Continental Airlines joins in charging for exit-row legroom

March 5th, 2010 by – If you want to stretch out on Continental Airlines, it may cost you.
Continental (CAL) has become the latest airline to start charging coach passengers for seats with extra legroom.

Starting March 17, passengers in coach can buy a seat in the exit row and grab at least 7 more inches of space. Passengers who belong to Continental’s frequent-flier program and fly at least 25,000 miles a year, and those traveling with them, will continue being able to select those seats at no additional cost.

“Our customers want more choices,” Jim Compton, Continental’s executive vice president and chief marketing officer said in a statement. “Seats with additional legroom are higher-value seats, and we want to offer them to customers who recognize that value.”

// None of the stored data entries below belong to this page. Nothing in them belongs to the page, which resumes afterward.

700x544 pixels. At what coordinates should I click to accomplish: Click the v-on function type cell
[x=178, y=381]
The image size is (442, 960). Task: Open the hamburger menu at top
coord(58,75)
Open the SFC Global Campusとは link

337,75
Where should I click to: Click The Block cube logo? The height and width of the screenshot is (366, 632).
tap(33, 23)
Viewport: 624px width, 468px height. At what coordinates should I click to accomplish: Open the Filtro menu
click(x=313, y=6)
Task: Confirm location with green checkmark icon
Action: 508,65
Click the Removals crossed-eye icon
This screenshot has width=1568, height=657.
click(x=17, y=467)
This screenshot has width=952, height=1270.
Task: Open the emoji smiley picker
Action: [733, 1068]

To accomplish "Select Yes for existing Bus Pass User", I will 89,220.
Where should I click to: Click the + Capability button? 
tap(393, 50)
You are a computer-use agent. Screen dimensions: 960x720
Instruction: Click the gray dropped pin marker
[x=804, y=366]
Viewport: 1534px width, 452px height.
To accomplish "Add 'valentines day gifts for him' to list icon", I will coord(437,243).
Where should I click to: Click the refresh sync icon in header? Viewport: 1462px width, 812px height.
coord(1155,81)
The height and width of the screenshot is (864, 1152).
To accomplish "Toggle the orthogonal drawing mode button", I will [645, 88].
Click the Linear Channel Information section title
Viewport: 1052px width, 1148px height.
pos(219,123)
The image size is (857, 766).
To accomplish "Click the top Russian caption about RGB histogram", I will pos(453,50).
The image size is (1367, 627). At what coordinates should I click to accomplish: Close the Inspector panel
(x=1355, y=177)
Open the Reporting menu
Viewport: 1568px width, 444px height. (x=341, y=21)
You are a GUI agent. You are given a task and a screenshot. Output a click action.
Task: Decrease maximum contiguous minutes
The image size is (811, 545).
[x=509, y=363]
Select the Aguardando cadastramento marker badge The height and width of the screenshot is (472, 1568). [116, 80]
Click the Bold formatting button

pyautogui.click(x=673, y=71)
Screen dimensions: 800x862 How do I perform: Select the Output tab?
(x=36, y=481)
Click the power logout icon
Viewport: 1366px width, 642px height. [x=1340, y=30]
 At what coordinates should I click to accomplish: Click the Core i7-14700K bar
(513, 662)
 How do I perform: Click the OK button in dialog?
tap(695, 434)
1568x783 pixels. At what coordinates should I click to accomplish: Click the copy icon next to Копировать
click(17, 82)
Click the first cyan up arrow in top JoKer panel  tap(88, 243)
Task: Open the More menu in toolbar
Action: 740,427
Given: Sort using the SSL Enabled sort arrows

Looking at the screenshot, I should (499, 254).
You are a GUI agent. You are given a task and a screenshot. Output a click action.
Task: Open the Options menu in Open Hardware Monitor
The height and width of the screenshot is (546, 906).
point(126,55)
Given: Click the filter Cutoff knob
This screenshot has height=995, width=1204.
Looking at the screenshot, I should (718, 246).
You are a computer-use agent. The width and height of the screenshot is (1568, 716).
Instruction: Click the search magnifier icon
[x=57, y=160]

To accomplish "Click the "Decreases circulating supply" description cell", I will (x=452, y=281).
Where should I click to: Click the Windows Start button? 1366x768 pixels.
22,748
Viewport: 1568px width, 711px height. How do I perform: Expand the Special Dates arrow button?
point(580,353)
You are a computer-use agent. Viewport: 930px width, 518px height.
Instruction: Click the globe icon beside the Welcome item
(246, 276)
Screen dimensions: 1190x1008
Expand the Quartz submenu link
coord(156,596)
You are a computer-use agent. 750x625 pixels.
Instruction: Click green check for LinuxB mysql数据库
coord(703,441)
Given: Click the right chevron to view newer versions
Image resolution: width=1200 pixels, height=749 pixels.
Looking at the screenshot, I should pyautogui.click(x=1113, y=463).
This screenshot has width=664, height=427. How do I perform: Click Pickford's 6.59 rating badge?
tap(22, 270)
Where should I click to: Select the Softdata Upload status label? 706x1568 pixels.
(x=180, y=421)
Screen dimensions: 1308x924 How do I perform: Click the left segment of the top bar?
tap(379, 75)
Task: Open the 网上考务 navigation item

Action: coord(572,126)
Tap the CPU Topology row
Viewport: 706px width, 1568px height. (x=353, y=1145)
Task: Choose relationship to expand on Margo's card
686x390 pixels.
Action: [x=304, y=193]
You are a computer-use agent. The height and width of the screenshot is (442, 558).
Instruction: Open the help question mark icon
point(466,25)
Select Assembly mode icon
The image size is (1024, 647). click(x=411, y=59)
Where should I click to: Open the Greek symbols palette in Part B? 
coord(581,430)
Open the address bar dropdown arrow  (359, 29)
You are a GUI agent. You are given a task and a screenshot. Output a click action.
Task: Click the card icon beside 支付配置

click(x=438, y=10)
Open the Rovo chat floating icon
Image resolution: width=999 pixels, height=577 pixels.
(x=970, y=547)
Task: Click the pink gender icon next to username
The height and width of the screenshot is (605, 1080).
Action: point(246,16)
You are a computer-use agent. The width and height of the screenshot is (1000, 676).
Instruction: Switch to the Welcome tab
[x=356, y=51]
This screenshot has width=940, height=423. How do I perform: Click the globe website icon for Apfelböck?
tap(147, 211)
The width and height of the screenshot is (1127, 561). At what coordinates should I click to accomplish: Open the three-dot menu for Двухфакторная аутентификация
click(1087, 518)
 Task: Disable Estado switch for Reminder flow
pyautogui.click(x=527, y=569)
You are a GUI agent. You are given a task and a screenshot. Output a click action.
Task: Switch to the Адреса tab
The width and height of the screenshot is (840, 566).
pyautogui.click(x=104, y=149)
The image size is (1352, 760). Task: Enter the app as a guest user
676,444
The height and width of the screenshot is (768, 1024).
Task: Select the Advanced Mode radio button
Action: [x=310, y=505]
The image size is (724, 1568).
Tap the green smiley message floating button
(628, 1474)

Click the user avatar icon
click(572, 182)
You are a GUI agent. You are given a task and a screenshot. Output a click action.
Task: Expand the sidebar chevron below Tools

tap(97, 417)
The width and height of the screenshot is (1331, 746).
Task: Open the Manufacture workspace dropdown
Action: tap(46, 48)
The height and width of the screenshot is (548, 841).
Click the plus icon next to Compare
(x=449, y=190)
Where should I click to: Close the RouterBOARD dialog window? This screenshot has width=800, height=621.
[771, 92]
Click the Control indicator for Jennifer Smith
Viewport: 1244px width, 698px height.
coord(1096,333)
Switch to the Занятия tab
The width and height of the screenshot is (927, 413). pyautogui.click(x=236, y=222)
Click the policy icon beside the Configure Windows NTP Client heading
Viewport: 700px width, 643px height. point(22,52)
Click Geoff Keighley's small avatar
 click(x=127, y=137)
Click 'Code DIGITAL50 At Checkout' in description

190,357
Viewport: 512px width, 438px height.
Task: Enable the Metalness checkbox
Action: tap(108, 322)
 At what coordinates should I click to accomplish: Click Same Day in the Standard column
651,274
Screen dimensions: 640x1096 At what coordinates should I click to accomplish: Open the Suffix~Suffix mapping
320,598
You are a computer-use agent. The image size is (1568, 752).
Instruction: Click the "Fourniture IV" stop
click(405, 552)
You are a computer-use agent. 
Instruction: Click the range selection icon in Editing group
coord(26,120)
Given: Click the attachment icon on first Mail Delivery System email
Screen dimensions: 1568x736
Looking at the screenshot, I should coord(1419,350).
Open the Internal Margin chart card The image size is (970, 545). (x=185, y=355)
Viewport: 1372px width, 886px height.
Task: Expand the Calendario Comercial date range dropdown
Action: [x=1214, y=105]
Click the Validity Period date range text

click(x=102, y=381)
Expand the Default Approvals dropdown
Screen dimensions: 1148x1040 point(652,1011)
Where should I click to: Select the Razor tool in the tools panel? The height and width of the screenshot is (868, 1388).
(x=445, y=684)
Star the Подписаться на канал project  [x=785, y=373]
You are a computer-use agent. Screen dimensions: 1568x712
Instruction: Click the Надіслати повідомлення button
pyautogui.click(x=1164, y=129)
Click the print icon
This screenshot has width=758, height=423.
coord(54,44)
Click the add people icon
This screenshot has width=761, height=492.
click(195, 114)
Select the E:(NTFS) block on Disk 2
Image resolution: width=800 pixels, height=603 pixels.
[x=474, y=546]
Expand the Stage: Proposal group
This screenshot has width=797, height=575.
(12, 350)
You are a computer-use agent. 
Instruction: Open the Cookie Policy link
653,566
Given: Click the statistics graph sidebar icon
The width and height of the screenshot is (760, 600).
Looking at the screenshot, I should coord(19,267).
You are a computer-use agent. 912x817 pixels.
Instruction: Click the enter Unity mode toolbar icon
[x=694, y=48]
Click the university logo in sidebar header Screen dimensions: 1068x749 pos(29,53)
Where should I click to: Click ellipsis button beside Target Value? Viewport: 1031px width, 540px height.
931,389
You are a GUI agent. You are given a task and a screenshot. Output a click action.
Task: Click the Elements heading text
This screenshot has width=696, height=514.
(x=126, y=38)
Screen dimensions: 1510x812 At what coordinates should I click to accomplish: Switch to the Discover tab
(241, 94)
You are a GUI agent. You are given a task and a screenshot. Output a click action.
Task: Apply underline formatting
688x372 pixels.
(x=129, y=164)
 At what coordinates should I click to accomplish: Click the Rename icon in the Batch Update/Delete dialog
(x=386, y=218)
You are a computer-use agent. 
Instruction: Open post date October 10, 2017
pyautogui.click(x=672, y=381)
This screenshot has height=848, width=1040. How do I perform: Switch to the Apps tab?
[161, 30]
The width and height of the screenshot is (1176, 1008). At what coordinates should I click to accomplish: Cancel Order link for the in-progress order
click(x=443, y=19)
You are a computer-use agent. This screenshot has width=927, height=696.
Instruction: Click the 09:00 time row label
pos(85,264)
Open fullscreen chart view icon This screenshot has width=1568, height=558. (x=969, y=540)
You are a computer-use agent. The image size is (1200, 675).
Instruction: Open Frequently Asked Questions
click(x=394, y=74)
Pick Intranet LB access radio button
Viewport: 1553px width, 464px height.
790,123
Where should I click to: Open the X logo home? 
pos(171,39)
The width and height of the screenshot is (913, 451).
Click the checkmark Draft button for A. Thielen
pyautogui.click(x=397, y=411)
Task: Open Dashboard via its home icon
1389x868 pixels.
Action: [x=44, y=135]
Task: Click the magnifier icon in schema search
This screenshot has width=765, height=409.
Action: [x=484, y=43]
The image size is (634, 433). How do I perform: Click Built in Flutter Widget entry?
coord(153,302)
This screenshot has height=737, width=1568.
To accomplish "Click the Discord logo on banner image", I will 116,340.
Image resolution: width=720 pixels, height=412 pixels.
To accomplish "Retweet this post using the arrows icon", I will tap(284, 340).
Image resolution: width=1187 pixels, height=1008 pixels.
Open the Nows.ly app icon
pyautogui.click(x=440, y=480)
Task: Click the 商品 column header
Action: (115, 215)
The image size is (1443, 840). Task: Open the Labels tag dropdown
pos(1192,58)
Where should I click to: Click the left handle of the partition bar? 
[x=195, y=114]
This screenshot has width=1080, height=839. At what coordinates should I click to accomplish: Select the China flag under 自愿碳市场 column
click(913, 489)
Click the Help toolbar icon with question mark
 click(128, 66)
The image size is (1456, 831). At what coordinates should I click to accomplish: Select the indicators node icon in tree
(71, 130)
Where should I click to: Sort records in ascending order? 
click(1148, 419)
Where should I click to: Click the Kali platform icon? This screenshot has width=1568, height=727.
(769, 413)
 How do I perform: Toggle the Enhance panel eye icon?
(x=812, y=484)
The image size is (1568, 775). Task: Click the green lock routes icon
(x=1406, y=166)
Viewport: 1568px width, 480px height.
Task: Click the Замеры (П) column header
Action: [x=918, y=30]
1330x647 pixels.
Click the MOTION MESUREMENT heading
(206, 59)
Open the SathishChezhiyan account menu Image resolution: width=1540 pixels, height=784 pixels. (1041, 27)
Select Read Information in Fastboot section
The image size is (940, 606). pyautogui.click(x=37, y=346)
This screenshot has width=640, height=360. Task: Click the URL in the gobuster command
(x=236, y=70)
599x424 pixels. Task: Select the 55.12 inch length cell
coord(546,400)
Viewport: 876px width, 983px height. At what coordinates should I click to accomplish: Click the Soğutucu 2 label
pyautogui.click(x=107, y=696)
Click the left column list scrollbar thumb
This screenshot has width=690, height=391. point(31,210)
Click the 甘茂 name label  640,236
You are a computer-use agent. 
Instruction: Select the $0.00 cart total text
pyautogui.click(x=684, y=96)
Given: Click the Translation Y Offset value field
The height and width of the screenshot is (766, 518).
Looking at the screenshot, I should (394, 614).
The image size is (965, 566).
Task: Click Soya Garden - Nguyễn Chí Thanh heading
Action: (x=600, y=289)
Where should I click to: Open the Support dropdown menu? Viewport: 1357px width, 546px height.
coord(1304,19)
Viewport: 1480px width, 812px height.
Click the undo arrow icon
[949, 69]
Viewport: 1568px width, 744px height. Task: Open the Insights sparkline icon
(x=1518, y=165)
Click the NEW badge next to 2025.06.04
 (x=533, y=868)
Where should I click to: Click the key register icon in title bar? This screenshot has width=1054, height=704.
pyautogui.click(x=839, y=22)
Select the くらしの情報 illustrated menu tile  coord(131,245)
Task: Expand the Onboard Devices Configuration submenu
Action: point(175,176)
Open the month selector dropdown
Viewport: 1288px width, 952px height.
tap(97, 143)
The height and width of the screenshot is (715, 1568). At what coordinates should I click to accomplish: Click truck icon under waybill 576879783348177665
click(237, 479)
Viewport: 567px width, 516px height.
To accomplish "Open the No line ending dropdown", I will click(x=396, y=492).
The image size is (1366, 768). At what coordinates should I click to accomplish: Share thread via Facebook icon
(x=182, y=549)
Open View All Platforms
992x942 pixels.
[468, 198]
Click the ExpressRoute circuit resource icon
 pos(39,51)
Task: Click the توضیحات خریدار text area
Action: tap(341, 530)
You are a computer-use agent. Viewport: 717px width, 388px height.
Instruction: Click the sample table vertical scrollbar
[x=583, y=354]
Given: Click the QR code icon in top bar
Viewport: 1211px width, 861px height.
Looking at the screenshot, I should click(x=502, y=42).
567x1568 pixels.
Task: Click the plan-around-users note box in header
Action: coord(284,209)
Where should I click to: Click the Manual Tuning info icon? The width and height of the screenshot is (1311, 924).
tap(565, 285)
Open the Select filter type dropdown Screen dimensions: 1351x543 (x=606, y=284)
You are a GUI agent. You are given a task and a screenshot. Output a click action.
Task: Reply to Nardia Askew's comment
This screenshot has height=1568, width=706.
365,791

Passengers can buy the seats when they check in online or at the airport up to 24 hours before their flights. The costs will vary. Such a seat on a flight from Newark Liberty to Bush Intercontinental Airport in Houston might cost an extra $59, for instance, while additional legroom might be available on a holiday at a discount, the airline says.

Continental isn’t alone in putting a premium on the most desirable seats as a way of bringing in extra revenue. JetBlue and AirTran are among the airlines that charge more for extra legroom or a seat in the exit row, according to, which tracks fees in the industry.

US Airways, with its “Choice Seats” program, allows passengers to buy an aisle or window seat for premiums that range from $5 to $30.

And on Virgin America, main cabin seats that offer additional legroom in some exit rows and the bulkhead are a separate class of service called “Main Cabin Select.” Passengers who pay for the upgrade get nearly 6 inches of extra space as well as complimentary food and drinks.

“It’s (an) easy-to-implement and easy-to-defend source of revenue,” says Jay Sorensen, president of IdeaWorks, an airline consulting group. “Customers intuitively understand that better seats on an airplane could fetch a premium.”

U.S. airlines started charging separately for services that were once part of the ticket price in 2008 when they began imposing a fee for checking bags. Now, carriers charge for everything from early boarding to pillows, with the revenue stream helping them survive a deep travel downturn.

“And there’s going to be more to come,” Sorensen says of the extra charges, “because the need for revenue continues to be very great.”